Virbac a engagé une réflexion stratégique sur sa responsabilité sociétale et mené une analyse de la matérialité afin d’évaluer les enjeux RSE prioritaires du groupe et notamment les conséquences sociales et environnementales de l’activité, de ses effets quant au respect des droits de l’homme, ainsi que la lutte contre la corruption et l’évasion fiscale. Pour ce faire, Virbac s’est fait conseiller par un tiers expert qui a piloté ces analyses et évaluations. La dernière mise à jour de cette matrice date de 2018.

Celle-ci reflète l’indispensable écoute des parties prenantes du groupe et demeure la pierre angulaire de tout reporting développement durable pertinent, qui sont des données spécifiques à l’activité de Virbac. Au-delà des obligations de transparence en la matière, elle permet à l’entreprise de répondre aux enjeux identifiés à travers des engagements spécifiques, de mieux mesurer et comparer sa performance et ainsi, d’identifier des axes de progrès pour les années à venir.

Quelles sont les qualités requises pour être un bon directeur financier ?

D’abord, aimer les chiffres et les processus. Ensuite, comprendre les enjeux de l’activité et avoir une vision la plus complète possible de l’entreprise. Les qualités de leadership sont évidemment indispensables pour fédérer, motiver et animer les équipes et enfin, le plus important peut-être, savoir s’entourer des bonnes personnes et des bonnes expertises.

Comment voyez-vous évoluer le métier de DAF ?

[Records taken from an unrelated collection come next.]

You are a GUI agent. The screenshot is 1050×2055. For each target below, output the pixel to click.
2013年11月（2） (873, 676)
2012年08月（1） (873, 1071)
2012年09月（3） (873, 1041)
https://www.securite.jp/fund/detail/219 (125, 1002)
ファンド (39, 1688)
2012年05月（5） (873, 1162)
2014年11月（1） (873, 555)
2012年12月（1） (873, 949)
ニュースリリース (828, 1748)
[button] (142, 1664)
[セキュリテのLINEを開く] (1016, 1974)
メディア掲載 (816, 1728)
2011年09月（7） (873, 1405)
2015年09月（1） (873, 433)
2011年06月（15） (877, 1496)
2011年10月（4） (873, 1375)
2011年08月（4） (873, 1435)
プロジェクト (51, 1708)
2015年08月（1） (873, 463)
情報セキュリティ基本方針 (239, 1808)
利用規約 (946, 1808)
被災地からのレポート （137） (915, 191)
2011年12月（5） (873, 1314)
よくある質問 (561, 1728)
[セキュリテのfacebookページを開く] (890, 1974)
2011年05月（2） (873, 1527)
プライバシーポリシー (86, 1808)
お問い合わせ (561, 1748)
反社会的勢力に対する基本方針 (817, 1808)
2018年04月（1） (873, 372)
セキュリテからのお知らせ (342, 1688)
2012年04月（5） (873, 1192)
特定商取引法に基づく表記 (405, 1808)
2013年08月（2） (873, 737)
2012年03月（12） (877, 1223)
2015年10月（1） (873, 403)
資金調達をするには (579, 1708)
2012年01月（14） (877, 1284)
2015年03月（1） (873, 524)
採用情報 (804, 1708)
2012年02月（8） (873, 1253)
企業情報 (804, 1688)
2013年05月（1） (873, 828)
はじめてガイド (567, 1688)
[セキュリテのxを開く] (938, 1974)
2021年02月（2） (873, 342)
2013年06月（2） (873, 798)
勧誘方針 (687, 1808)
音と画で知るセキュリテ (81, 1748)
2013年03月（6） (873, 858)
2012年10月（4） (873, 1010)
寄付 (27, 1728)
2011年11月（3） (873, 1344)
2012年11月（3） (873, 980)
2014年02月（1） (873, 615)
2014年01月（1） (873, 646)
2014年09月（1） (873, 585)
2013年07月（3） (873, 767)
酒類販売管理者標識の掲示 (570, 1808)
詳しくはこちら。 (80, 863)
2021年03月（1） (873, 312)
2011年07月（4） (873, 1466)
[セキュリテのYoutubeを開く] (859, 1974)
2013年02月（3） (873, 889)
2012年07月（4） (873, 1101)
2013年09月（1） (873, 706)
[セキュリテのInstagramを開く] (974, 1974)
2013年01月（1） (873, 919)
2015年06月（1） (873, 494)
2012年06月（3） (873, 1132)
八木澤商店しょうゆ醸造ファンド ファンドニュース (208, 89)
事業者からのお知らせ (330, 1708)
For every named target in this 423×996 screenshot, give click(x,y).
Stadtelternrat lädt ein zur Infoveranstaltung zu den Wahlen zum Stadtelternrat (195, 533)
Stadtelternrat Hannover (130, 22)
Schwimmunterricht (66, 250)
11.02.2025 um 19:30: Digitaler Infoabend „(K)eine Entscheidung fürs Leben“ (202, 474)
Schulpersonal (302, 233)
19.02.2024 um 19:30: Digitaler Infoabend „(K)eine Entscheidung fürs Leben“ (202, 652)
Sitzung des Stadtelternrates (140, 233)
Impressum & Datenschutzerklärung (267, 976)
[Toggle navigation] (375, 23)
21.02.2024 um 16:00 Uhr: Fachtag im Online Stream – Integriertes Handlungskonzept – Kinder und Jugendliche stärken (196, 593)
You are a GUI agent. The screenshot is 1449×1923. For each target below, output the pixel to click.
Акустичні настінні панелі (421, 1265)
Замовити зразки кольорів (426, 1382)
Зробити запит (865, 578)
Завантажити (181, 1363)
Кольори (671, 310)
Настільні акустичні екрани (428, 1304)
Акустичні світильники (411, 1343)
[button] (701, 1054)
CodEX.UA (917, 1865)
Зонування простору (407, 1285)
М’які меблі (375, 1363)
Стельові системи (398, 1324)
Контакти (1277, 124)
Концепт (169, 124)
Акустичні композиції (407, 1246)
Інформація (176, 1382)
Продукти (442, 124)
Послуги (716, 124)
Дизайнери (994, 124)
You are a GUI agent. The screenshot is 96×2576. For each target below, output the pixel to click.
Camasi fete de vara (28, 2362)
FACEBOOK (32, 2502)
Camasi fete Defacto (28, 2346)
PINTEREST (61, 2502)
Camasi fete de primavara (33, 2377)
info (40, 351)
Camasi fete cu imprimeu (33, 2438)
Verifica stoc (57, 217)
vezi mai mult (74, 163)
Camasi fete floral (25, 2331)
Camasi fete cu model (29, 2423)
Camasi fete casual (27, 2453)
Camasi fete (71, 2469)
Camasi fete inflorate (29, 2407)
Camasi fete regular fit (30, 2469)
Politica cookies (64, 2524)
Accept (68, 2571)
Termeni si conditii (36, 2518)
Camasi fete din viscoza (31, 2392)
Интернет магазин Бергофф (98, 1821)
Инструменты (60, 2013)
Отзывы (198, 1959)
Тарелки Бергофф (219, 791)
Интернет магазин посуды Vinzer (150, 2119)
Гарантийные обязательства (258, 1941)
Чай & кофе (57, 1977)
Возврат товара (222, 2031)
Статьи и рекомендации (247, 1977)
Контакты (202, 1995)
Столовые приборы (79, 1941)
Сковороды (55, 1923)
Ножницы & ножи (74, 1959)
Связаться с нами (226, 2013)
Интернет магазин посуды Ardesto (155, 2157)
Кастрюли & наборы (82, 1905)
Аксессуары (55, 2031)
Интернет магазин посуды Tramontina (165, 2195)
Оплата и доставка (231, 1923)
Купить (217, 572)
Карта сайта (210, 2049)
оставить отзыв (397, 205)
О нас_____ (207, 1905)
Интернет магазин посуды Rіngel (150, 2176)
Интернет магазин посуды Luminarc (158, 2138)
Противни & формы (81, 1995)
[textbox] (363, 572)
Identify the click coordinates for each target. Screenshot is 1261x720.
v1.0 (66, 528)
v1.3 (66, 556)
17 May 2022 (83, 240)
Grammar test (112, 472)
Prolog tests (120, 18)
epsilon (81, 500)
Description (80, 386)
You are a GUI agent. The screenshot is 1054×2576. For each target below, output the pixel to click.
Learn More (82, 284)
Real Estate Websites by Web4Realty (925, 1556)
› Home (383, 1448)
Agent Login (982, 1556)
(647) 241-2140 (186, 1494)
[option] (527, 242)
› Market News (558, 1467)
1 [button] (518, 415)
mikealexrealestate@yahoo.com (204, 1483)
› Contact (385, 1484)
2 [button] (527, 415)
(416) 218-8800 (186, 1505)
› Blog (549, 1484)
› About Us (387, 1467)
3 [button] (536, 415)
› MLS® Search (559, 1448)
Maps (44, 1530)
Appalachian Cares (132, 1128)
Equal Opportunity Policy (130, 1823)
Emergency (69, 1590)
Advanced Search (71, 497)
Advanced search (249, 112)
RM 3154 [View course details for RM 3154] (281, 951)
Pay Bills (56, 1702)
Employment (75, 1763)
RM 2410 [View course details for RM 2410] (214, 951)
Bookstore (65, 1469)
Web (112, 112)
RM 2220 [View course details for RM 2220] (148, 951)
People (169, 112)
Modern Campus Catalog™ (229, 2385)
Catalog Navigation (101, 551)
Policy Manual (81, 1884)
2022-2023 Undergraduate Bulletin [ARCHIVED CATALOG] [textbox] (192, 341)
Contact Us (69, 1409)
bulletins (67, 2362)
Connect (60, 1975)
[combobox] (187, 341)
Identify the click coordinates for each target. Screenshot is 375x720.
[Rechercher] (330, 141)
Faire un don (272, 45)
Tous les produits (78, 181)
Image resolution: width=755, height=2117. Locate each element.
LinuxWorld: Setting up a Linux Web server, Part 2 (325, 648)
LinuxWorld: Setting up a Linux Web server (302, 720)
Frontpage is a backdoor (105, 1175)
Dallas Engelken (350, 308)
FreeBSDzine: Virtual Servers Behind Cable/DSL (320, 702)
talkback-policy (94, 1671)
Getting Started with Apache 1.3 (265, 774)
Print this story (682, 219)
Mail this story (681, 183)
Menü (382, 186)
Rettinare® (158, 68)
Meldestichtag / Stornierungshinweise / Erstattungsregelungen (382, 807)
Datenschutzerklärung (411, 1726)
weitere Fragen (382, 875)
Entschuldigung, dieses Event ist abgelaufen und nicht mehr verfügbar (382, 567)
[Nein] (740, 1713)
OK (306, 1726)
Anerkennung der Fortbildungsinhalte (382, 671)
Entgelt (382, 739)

Nous le savons tous, nous vivons dans un monde de plus en plus volatile, incertain, complexe et ambigu. Cela génère des risques pour les entreprises mais qui sont aussi autant d’opportunités pour le DAF et les équipes finance qui, je le crois, sont particulièrement armés pour accompagner les organisations dans de tels environnements.

La volatilité et l’incertitude sont des dimensions que les DAF gèrent au quotidien. Nous connaissons les processus, comme ceux de gestion des risques, ou bien les approches, comme celles par scénarios pour les budgets et les estimés notamment, qui nous permettent de trier les paramètres, et d’en contrôler certaines dimensions. Je pense que graduellement le DAF va pouvoir et devoir soutenir les autres fonctions dans le déploiement de processus permettant de mieux gérer cette volatilité et cette incertitude et d’en anticiper, autant que faire se peut, les répercussions à tous les niveaux de l’organisation.

Une deuxième évolution aura trait à la révolution de la data et la complexité qui en découle. Le DAF a très souvent non seulement une appétence pour ces sujets mais également une réelle expertise. Là encore, il pourra jouer un rôle fondamental pour assister les directions générales et leur permettre de bien comprendre les enjeux mais aussi les limites de la gestion de la donnée de masse pour chaque activité.